TASK STATEMENT
Look through the material below. Copy each line that contains the string "label".
EXCERPTED DATA Block Start
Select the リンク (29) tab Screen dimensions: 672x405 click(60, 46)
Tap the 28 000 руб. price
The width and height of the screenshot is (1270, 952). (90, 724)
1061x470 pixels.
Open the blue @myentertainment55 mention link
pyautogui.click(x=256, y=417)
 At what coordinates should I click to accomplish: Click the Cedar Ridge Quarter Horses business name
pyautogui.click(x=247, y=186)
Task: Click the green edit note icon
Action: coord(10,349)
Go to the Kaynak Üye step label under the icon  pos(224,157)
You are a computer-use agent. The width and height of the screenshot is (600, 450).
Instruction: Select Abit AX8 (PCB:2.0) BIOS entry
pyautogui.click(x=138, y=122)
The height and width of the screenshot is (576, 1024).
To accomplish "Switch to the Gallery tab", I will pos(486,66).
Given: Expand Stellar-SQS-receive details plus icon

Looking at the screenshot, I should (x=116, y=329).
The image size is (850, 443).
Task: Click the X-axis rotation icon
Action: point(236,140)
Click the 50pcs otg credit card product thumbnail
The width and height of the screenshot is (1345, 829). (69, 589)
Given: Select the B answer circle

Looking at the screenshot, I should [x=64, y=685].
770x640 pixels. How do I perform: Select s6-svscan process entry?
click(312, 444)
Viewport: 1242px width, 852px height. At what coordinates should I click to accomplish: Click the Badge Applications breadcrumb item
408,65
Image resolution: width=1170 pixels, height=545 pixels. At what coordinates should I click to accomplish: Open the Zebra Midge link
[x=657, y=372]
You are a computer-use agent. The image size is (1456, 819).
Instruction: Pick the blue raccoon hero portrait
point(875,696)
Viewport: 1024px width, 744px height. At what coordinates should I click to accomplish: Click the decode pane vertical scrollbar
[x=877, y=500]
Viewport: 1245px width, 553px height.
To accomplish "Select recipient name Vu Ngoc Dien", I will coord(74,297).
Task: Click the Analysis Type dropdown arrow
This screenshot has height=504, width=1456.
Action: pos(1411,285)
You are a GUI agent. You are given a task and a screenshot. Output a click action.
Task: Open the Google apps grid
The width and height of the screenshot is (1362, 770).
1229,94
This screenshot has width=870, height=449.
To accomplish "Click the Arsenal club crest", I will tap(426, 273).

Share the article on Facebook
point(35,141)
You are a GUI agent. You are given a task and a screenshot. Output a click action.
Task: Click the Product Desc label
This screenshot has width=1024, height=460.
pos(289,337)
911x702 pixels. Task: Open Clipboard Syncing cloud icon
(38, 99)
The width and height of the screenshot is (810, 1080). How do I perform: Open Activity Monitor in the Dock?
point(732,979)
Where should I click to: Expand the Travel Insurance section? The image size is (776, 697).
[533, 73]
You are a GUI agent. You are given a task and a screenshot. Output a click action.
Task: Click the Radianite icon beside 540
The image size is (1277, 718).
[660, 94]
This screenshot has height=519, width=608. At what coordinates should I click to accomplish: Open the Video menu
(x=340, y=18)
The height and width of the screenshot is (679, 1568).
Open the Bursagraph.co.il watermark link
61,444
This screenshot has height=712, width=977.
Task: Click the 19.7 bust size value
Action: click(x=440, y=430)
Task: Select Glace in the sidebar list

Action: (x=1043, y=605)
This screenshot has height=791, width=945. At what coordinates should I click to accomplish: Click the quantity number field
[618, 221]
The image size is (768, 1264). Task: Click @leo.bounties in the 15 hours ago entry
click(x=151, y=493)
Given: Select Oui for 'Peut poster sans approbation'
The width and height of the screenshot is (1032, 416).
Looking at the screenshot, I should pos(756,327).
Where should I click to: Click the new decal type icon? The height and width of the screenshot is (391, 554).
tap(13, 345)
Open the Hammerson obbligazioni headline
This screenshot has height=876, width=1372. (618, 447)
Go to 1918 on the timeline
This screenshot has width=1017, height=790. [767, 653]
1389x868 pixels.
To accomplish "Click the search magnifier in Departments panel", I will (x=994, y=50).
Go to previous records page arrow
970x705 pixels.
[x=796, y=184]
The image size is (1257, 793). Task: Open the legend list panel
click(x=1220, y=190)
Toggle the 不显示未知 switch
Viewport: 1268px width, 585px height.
EXCERPTED DATA Block End
OUTPUT FOR THIS EXERCISE
Go to the Kaynak Üye step label under the icon  pos(224,157)
Task: Click the Product Desc label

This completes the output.